ACLU of RI sued RIPTA and UHC because of the data breach, which at first had two plaintiffs: an employee of the University of Rhode Island and a retired employee of RIPTA. The two were impacted by the data breach. The plaintiffs were a representative of a class of over 20,000 people. The lawsuit claims RIPTA and UHC failed to appropriately maintain, secure, clear away, and securely delete information, violating two Rhode Island regulations. Additionally, the notification letters didn’t have adequate data regarding the breach, RIPTA inaccurately posted on its website that only health plan beneficiaries were impacted, and breach notifications were issued 138 days after discovering the breach, violating state law which demands sending of data breach notifications in 45 days.
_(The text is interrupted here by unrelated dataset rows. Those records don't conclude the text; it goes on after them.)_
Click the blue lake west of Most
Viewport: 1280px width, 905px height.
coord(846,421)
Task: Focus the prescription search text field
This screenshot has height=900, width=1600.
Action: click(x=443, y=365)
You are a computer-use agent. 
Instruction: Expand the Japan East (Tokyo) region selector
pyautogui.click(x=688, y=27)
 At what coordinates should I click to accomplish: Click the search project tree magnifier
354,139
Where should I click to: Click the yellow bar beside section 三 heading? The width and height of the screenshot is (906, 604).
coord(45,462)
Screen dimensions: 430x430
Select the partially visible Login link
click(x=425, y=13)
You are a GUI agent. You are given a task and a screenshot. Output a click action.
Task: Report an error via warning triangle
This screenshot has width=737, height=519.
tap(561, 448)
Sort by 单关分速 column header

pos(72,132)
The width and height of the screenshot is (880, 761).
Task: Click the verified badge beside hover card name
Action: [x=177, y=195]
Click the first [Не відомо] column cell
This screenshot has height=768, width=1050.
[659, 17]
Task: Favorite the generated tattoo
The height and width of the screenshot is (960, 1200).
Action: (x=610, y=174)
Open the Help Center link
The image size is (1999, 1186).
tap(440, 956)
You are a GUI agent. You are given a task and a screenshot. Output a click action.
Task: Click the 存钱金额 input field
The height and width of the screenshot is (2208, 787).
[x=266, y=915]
The lawsuit claims the plaintiffs and class members are faced with an impending threat of fraud and identity theft, which necessitates them to continuously keep track of their financial accounts, credit information, future financial footprints, and identities. Following the data breach, one plaintiff suffered from the fraudulent usage of her credit cards and unauthorized withdrawals from her bank account. The revised complaint further added eleven plaintiffs to the suit as class representatives and points out the problems caused by the breach, which for a number of persons includes losing thousands of dollars. A few of the stolen information were found on the dark web. The modified complaint likewise included information about the complaints of RIPTA workers from a January 2022 hearing. UHC representatives failed to attend that hearing. But it was confirmed that encryption was activated only after the data breach. The following data: Medicare ID numbers, names of providers, and (dates of service) were breached. In spite of the data breach happening over 18 months ago, it is still uncertain why UHC gave RIPTA the information of non-RIPTA workers or why it took a long time to issue the notification letters.

The lawsuit desires compensatory and punitive damages, attorneys’ charges, credit monitoring services for 10 years, and the courts to request the defendants to use an extensive data security program.